En los estantes de novedades discográficas esplende un documento muy revelador: the hidden world of chet baker (Jazz Classics) en tres volúmenes, sonido estéreo y muchos misterios revelados, verdades pronunciadas, signos percibidos, mensajes comprendidos.

La serie hidden world ha brindado varias oportunidades al Disquero de presentar creadores de manera diferente, pues se trata de una colección cuyas cualidades la distinguen del mero consumo, el high light, el listado de éxitos y demás superficialidades que caracterizan al mercado de consumo.

Por el contrario, hidden world hace honor a su nombre y nos muestra territorios desconocidos, zonas ocultas (hidden), mundos reveladores, en la medida en que están puestos esos mundos en sonidos, y no en anécdotas.

De esa forma han desfilado en el Disquero figuras que muchos creían conocer y al analizarlos en esta serie de mundos ocultos nos percatamos de que esas figuras tienen mucho qué ofrecer más allá de lo manido.

Tales han sido los casos de Bob Dylan, Lou Reed, Billie Holiday y Nina Simone, entre otros, cuyos álbumes incluidos en la serie hidden world hemos reseñado aquí.

El caso de Chesney Henry Baker Jr., mejor conocido como Chet Baker (1929-1988) es por sí mismo dramático, en el sentido de dramatúrgico.

Seguiré una lección que me regaló mi querido maestro y amigo Ludwik Margules (1933-2006), que consiste en contar al revés una historia para concentrar la atención en el detalle. Tal procedimiento, aprendido a su vez de Bergman, permite narrar el pliegue, el intersticio, el guiño, para llegar al mundo oculto (hidden world) del personaje.

Chet Baker fue encontrado muerto en una calle nublada de Ámsterdam el 13 de mayo de 1988.

Consigna: Sigue escribiendo la reseña sobre Chet Baker a partir de su última oración. Las líneas que vienen a continuación provienen de otra fuente.

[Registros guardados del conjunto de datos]
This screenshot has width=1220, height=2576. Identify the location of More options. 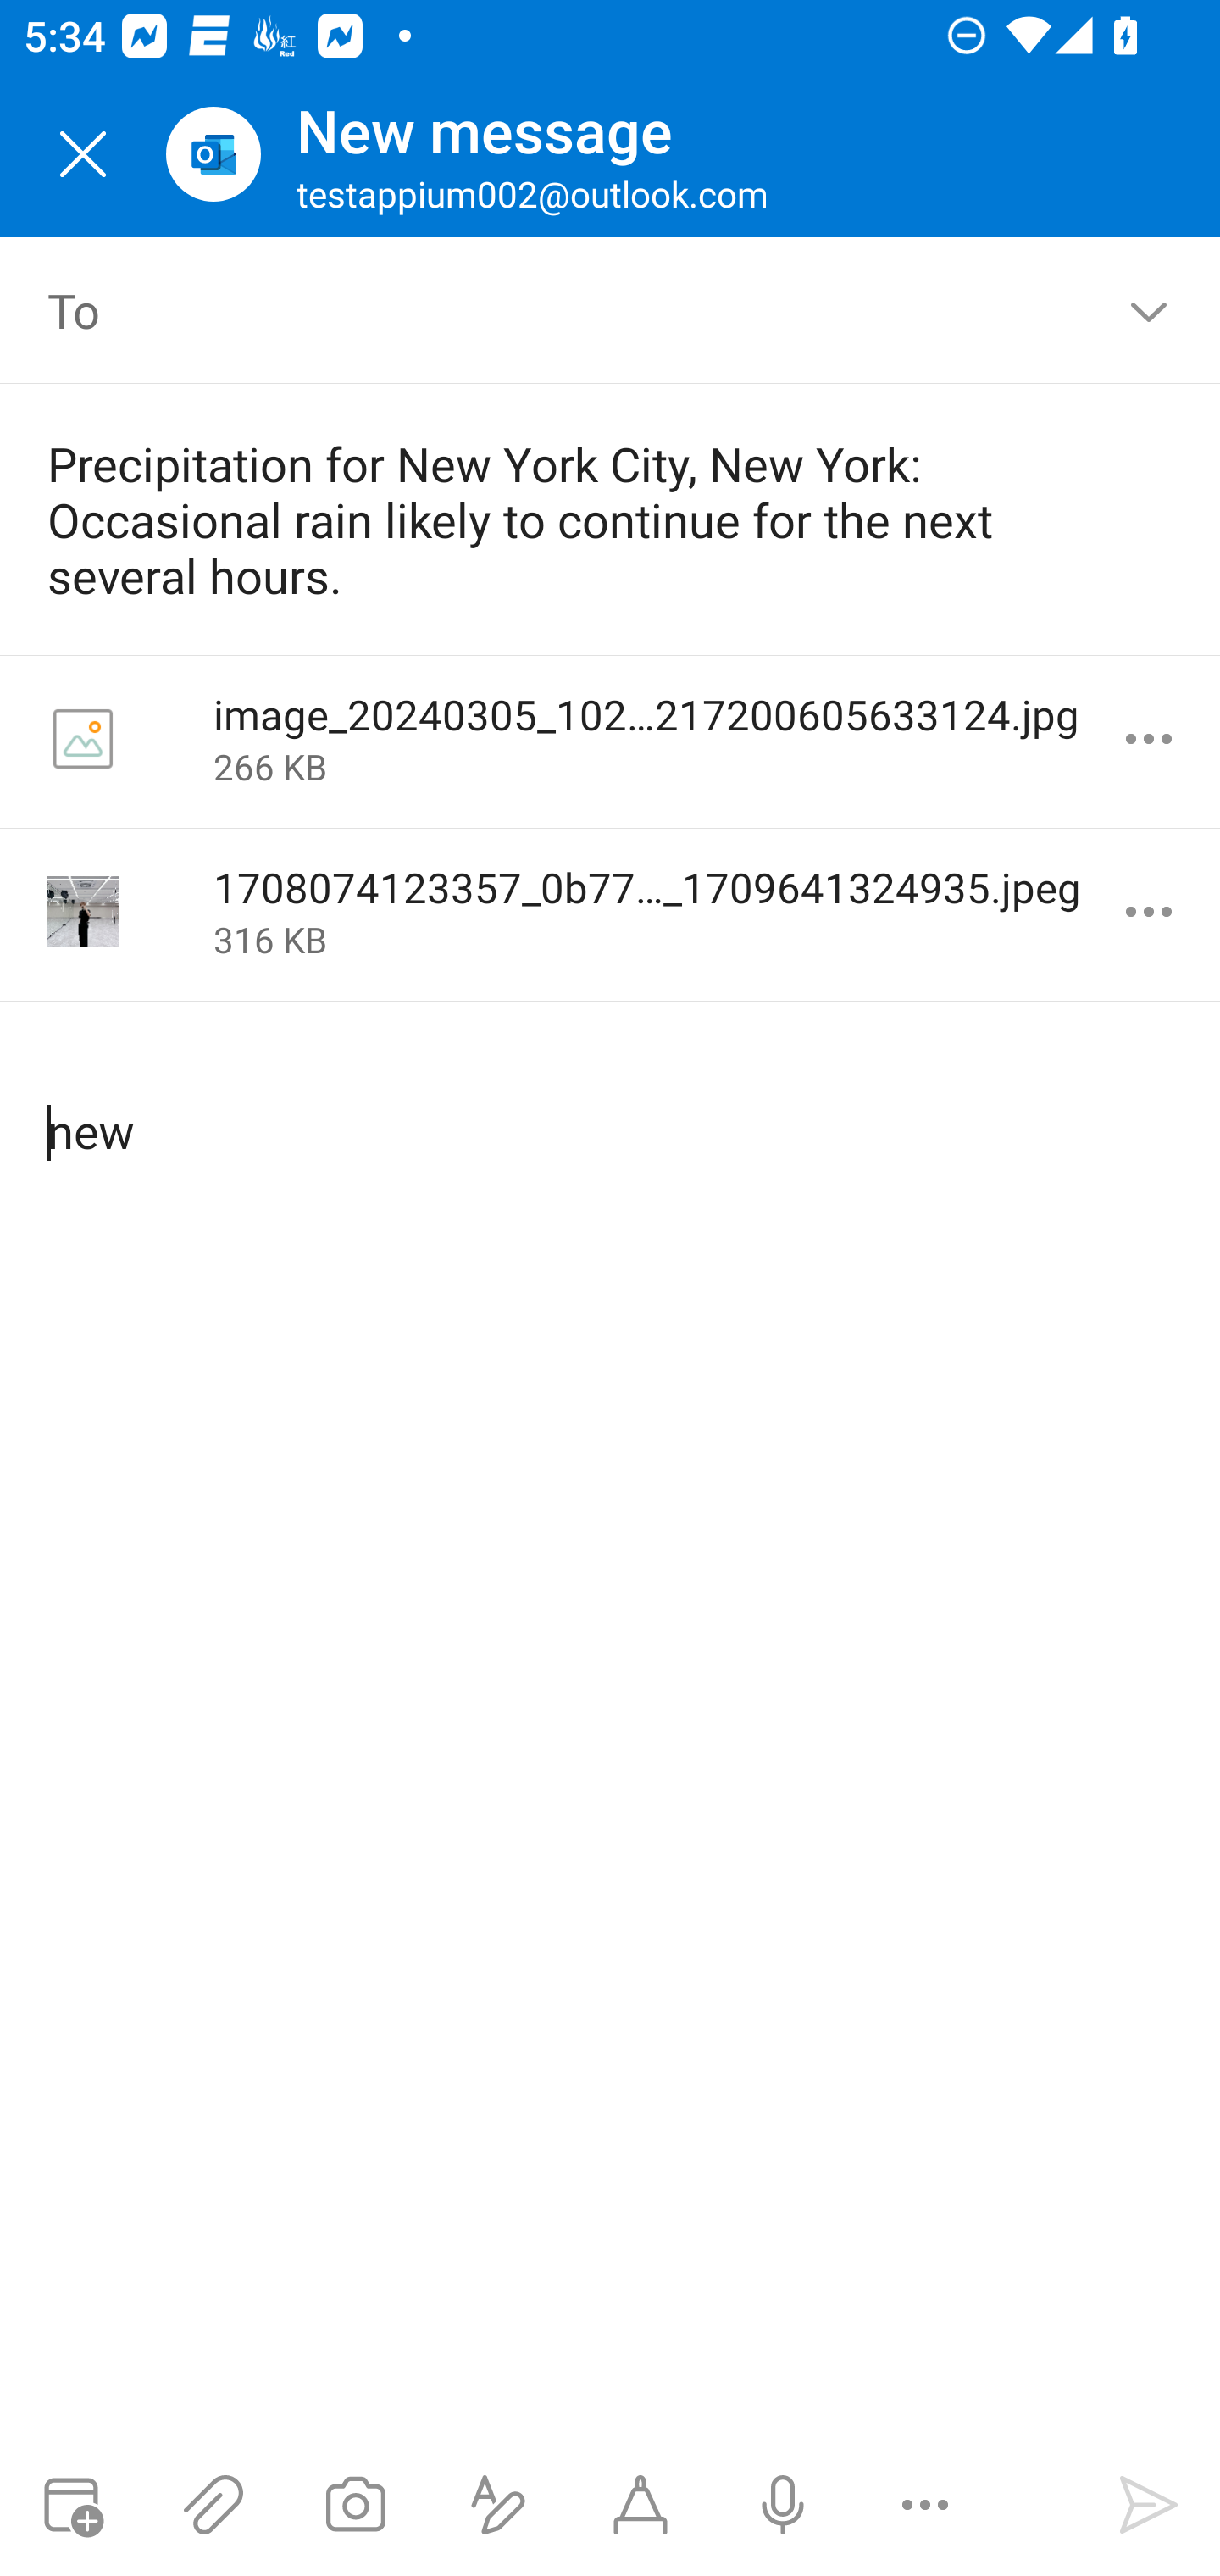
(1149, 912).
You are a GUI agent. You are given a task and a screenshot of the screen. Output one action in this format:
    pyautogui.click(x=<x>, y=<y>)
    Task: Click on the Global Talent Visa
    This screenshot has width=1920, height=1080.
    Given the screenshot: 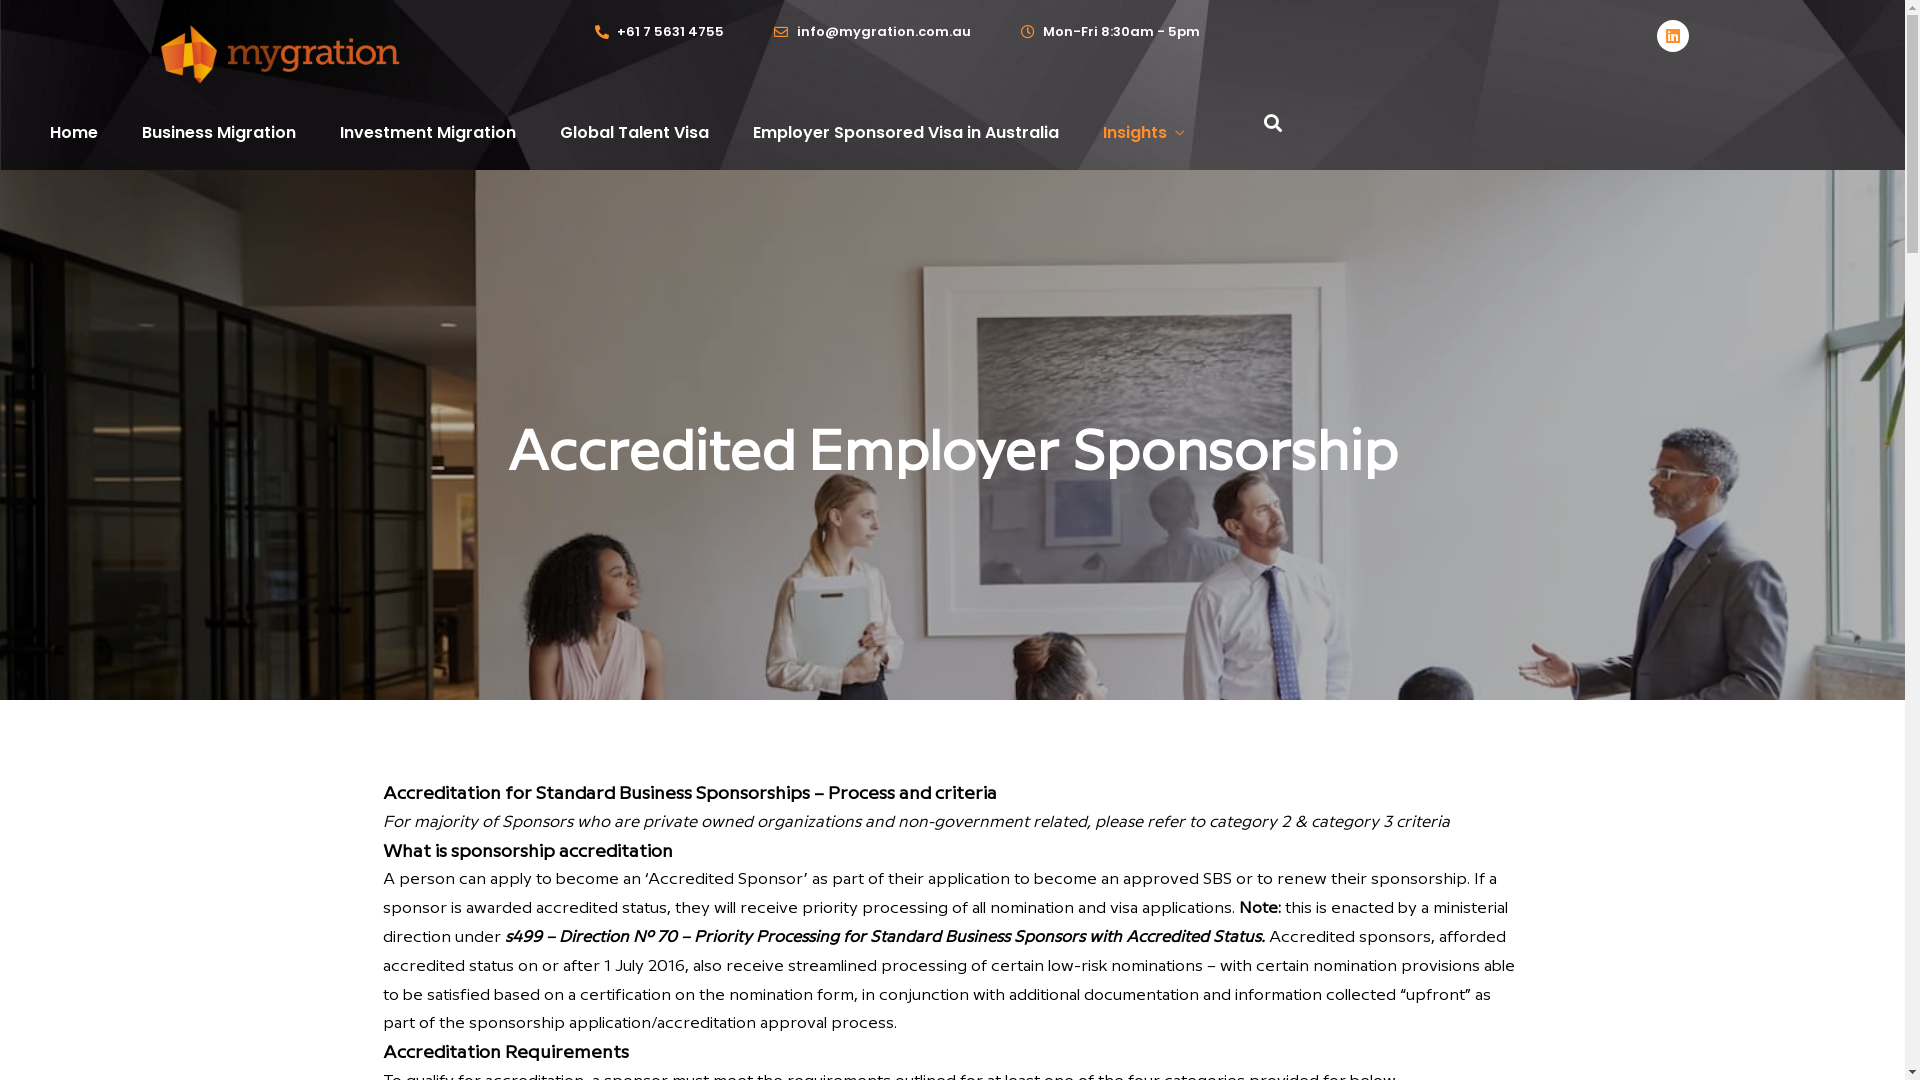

Resultado:
Por la posición del cuerpo, las lastimaduras evidentes en el alma y los rastros de cocaína en la sangre, los jueces determinaron muerte accidental: cayó desde las alturas de un edificio, lo cual libraba las opciones de suicidio y homicidio, no así el impacto retrospectivo en su sonido: la trompeta de Chet Baker siempre sonó a brillo gélido, aullido en medio del bosque de un animalito enamorado, el eco lejano pero evidente del amor no correspondido. El sonido del sentimiento lastimado.

Muchos quieren llamar cool jazz al sonido de Chet Baker.

Para nada.

De manera cronológica, Chet Baker queda atrapado en esa franja, por igual que en la corriente identificada como West Coast Jazz por accidente de la geografía.

Cool jazz, a lo mucho, es Miles Davis, pero tampoco, porque descartaríamos las caras más interesantes de Miles, por igual que resulta eclipsada la producción vastísima de Baker cuando lo limitan al cool jazz.

Si lo vemos dramáticamente, Chet Baker fue un bueno para nada en todo, un poca cosa. Pero eso corresponde al punto de vista y falta de valoración que causan el esnobismo, la glotonería de consumo, la ambición del mundo de lo obvio. En el mundo escondido de la dramaturgia, Chet Baker es un gigante incomprendido.

El sonido Chet Baker es profundo, misterioso, decidor en sí mismo más allá de las palabras.

En el mundo del instrumento trompeta de jazz, dominado por los polos llamados Louis Armstrong y Miles Davis, con todo lo que eso significa, Chet Baker es el gran solitario.

Hay un trompetista que se le emparenta en dramaturgia de sonido: el polaco Tomasz Stanko.

De manera paradójica (todo en la vida de Baker fue paradoja), encontrar ese sonido Baker no es fácil, pues está escondido (es un hidden world, como lo indica el título del disco triple que hoy recomienda el Disquero) en los distintos formatos instrumentales que practicó, los distintos senderos que transitó y las muchas maneras que encontraba para responder con dignidad a un mundo que en realidad lo rechazaba, lo desdeñaba, lo utilizaba.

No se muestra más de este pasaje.